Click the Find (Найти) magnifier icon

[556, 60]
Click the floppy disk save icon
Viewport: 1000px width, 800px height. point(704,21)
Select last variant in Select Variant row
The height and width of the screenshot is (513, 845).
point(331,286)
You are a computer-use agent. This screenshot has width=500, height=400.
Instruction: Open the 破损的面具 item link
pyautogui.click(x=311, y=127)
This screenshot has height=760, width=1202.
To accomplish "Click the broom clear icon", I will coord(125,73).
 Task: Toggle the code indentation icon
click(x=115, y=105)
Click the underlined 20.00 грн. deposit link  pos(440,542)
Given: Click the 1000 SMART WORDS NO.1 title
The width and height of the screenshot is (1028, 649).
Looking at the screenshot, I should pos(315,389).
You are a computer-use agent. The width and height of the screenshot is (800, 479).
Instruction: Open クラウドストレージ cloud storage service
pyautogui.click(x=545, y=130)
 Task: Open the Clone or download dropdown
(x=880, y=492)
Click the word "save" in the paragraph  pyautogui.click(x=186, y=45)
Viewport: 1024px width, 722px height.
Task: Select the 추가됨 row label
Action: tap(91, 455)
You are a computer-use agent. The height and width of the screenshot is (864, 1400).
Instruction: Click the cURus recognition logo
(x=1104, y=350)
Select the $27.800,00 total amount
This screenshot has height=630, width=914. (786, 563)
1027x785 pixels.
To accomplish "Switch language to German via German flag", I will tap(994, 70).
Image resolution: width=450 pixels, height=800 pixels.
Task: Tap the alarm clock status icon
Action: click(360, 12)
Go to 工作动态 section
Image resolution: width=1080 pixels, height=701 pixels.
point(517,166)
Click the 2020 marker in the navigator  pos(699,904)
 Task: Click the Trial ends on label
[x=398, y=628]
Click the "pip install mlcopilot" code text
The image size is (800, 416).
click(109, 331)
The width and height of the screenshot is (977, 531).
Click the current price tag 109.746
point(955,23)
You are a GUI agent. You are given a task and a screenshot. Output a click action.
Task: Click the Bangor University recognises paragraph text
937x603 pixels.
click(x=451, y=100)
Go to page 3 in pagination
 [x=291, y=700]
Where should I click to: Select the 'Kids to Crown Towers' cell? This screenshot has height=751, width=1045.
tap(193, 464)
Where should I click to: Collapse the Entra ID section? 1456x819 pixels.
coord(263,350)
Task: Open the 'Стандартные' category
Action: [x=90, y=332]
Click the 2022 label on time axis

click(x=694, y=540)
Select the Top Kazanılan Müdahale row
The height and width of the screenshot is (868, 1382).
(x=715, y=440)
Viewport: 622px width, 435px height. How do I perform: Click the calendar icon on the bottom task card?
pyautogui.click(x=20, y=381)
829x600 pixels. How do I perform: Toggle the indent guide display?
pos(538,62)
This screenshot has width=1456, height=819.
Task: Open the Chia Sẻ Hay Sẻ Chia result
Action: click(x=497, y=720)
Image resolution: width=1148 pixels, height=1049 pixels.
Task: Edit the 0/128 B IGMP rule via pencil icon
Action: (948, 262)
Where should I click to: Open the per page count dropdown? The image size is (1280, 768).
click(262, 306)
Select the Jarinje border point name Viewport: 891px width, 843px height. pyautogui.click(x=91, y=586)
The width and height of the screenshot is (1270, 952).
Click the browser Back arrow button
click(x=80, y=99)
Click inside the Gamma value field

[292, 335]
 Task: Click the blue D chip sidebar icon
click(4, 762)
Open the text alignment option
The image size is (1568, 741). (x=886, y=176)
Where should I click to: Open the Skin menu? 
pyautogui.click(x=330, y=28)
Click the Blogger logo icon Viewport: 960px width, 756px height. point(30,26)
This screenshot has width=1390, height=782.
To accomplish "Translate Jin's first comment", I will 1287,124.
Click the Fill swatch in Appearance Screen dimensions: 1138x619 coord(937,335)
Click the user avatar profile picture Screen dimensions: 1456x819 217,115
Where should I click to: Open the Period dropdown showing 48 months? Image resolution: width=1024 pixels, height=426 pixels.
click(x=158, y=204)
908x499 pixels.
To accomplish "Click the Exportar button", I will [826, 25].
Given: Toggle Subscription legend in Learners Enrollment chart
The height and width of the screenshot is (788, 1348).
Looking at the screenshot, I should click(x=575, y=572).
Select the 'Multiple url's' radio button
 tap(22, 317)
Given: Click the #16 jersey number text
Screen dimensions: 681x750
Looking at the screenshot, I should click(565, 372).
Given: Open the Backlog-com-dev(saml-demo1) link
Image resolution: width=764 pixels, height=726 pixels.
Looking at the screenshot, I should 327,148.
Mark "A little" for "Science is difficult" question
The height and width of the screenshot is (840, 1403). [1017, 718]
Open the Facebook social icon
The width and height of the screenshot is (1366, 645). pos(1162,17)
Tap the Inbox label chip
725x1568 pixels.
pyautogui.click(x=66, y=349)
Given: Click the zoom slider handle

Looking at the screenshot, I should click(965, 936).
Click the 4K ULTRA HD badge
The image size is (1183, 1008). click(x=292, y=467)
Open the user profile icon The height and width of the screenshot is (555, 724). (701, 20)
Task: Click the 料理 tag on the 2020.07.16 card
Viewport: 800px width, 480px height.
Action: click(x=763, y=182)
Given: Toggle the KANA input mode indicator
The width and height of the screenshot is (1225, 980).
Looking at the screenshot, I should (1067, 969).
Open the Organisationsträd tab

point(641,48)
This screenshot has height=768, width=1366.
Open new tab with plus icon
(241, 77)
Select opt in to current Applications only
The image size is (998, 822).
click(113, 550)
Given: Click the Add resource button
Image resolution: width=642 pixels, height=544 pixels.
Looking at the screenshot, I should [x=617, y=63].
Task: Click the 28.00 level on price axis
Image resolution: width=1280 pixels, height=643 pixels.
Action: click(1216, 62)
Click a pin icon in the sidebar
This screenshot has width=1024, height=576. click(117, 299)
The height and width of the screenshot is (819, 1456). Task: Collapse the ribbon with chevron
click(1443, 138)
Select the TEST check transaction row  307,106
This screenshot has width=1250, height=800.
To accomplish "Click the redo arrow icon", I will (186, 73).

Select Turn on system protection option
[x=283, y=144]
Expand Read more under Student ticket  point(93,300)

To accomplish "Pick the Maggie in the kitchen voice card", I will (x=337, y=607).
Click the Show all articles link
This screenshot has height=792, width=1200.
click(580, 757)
####################
Task prompt:
Report the number of lines above that hold "user", and leave out everything else.

Your solution:
2